The opportunity to travel across the county on club projects was one she particularly enjoyed. “Seeing different parts of the country and all the differences in culture and topography was a wonderful experience.”
Proud of her two-year tenure as president, Ms. Heins makes another important observation. “What I especially enjoyed as president was to see the power of women make a difference. The women involved in GCA are lawyers, doctors, and other professionals. it is the women and members of the clubs who really do the work.”
Further, she adds, “I believe that the most important quality for someone to be successful both professionally and personally is the ability to listen. I have always felt this way. You really have to hear what someone is saying.”
Although her tenure as president ended June 30th this year, Ms. Heins remains active in the organization and will serve as a horticulture judge at flower shows, including the Philadelphia Flower Show. And, she adds, she looks forward to spending time working on her own garden in her new home. With the demands of the GCA presidency, she has not had time to focus on this. “Now, I plan to create a new garden and work on it.”
She will no doubt be busy in many ways. As she says, “I never seem to fail to fill my vacant hours!”
After 35 years in Princeton, Ms. Heins remains a fan. “We did like it right away, and we still do. What I especially like about Princeton are the people and the cultural opportunities. There is so much diversity. I enjoy going to McCarter and events at the University. I l have also audited classes at the University in the history of architecture and comparative literature. This is really a wonderful community, and I also love the accessibility to New York.”
Her interests are wide-ranging — from travel (summers in Sun Valley and visits to Italy) to the books of John Steinbeck to the symphony, and according to her friend Susan Levy — cooking.
“Katie is a fabulous cook, a passion she now shares with her children — and her friends love it too. She approaches cooking as she approaches flower arranging and horticulture, as an art form, and of course, she does it well. As I grew to know her socially, I learned that whatever Katie did, she did well. That’s the thread she pulls through her life.”

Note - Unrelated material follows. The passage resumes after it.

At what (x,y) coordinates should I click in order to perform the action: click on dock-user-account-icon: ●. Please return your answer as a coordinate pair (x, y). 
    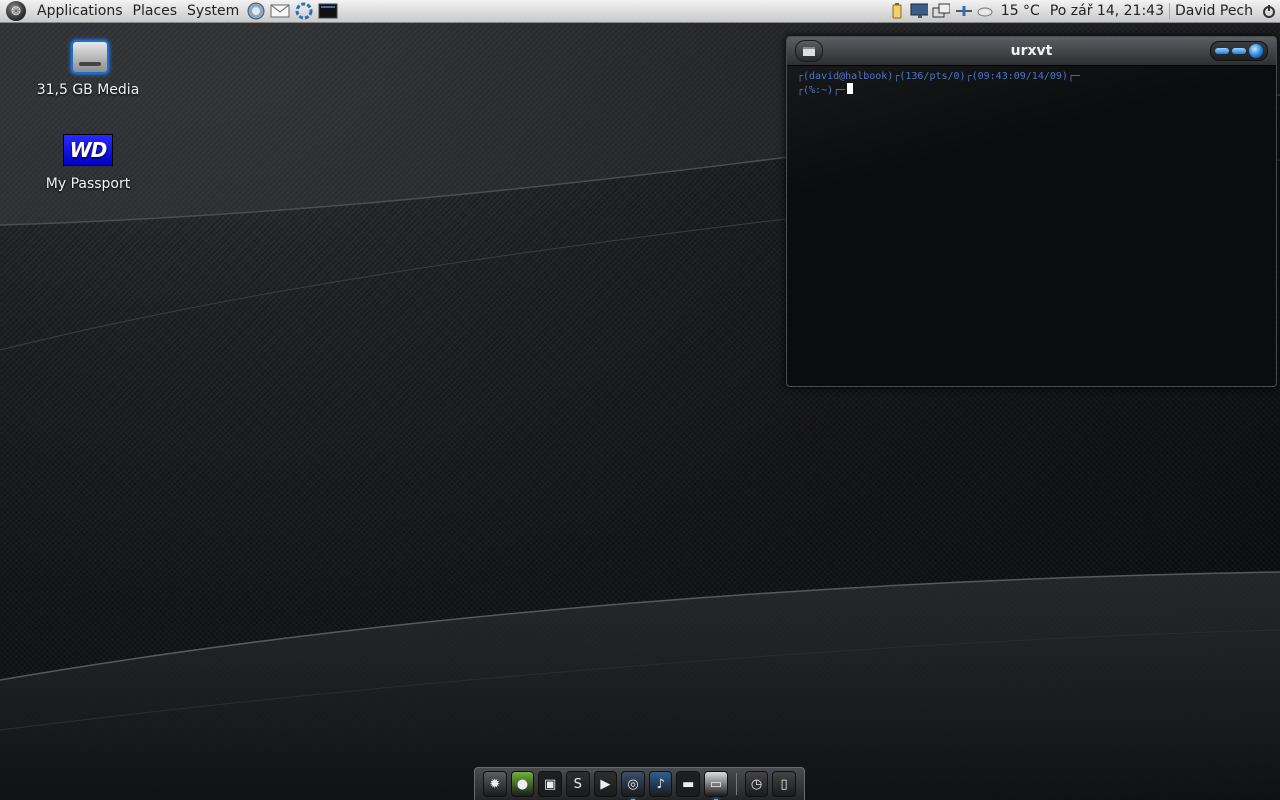
    Looking at the image, I should click on (522, 784).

Ms. Levy cites another example. “30 years ago, I met Katie at a mutual friend’s dinner party. It seems like yesterday! She arrived with the quintessential hostess present, a small, charming flower arrangement she had made specifically for our hostess. Beautifully conceived, with bits of fern and wild flowers, it focused on our hostess’s preferences while representing Katie to a ‘T’. As tiny as it was, it was filled with gratitude for the invitation, and a palpable appreciation for the plant material and floral design.”
Spending time with her family — four children and now 10 grandchildren — is a priority for Ms. Heins, and she sees them as often as possible. “I am very proud of them,” she explains, “My family is what is most important to me.”
And this includes memories of her grandmother, who perhaps, even unknown to Katie at the time, instilled a love and appreciation of a garden and what it can mean.
“I have thought of my grandmother constantly through my GCA journey,” reflects Ms. Heins. “I think she would be simply amazed to think her beautiful gardens were my initial inspiration to become interested in plants and gardening and to take it to a whole new level of education and leadership that she never dreamed about. She just did what she loved to do, and so have I, but in a different way. However, my interests remain rooted in the garden both literally and figuratively.”